In the last presidential campaign, less than 16 percent of eligible citizens (33 million) chose the nominees between which four times as many voters (126 million) decided in November 2012.

Here's a kicker: That 16 percent who turned out in the 2012 primaries and caucuses didn't well represent the country or even their own parties. Democrats active in determining their party's nominee are more liberal than the country as a whole and more liberal even than most other Democrats. Their Republican counterparts are considerably more conservative than the country and even than Americans who align with the GOP. Those are consistent findings from exit polls and surveys of convention delegates.

Exhibit A: The Iowa caucus, as usual, enjoys the unrivaled potential to launch or sink this year's candidates. Yet, Iowa caucusgoers are hardly representative of America. They are more white and more rural than America. Some 43 percent of Iowans planning to attend the Democratic caucuses describe themselves as socialist, while majorities of their Republican counterparts are gun enthusiasts and "devoutly religious."

We are wired to cheer on democracy and decry insiders and, yet, where are we now?

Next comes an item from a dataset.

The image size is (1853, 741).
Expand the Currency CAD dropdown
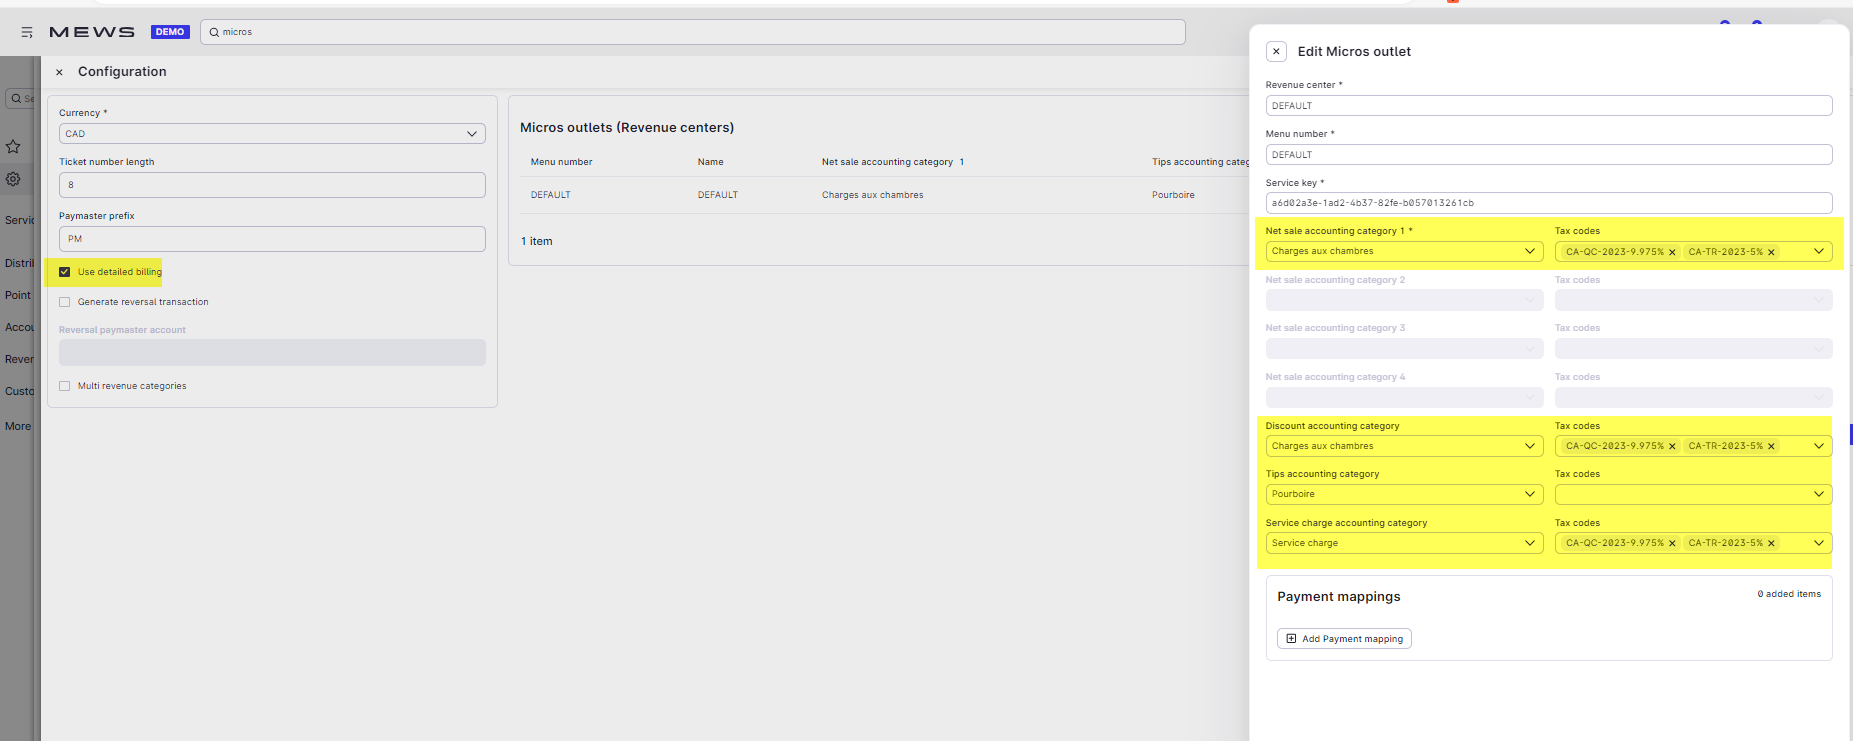point(271,134)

The intoxicating allure of democracy has brought us to the point where the great mass of voters are compelled to select among candidates many will find too partisan and ideological. What started off as a righteous revolution for "the people" has landed the U.S. — and no other democratic country — in a process ruled by small numbers of issue advocates who view the political parties as vehicles for their causes and ideologies.

A self-declared "democratic socialist" not previously in the Democratic Party may take its nomination for president. Donald Trump leads the GOP pack even though he isn't loyal to the Republican Party and even though his views about women, Mexicans and Muslims offend the party's values and threaten its prospects to win in the fall, when moderate voters will, as is normal, swing the election.

As we gear up for the onslaught of primaries and caucuses, you may wonder: What should I do? Answer: Show up. It's the no-shows who give carte blanche to the single-issue activists to rule the roost in the nominating process.

And, when you choose a candidate, consider an old-fashioned idea: Which candidate has the best chance of winning in the fall? That may mean resisting impassioned pleas that ring true to you — whether it is barring Muslims from entering the U.S. or establishing single-payer health care.

Beyond this year, is there is a better way? Answer: Yes — but we need a bit less euphoria and a bit more realism. In our mania for a democratic process within the parties, we've lost sight of a valuable role that party leaders do play. Their jobs are to win the general election, and that puts their focus on appealing to most voters. That attention to the majority has been lost in today's nomination process.

How to bring it back is the sober question for the next round of reforms that should start after November.

Lawrence R. Jacobs is director of the Center for the Study of Politics and Governance at the University of Minnesota's Humphrey School of Public Affairs. He is coauthor with Desmond King of "Fed Power: How Finance Wins," forthcoming in March 2016 from Oxford University Press.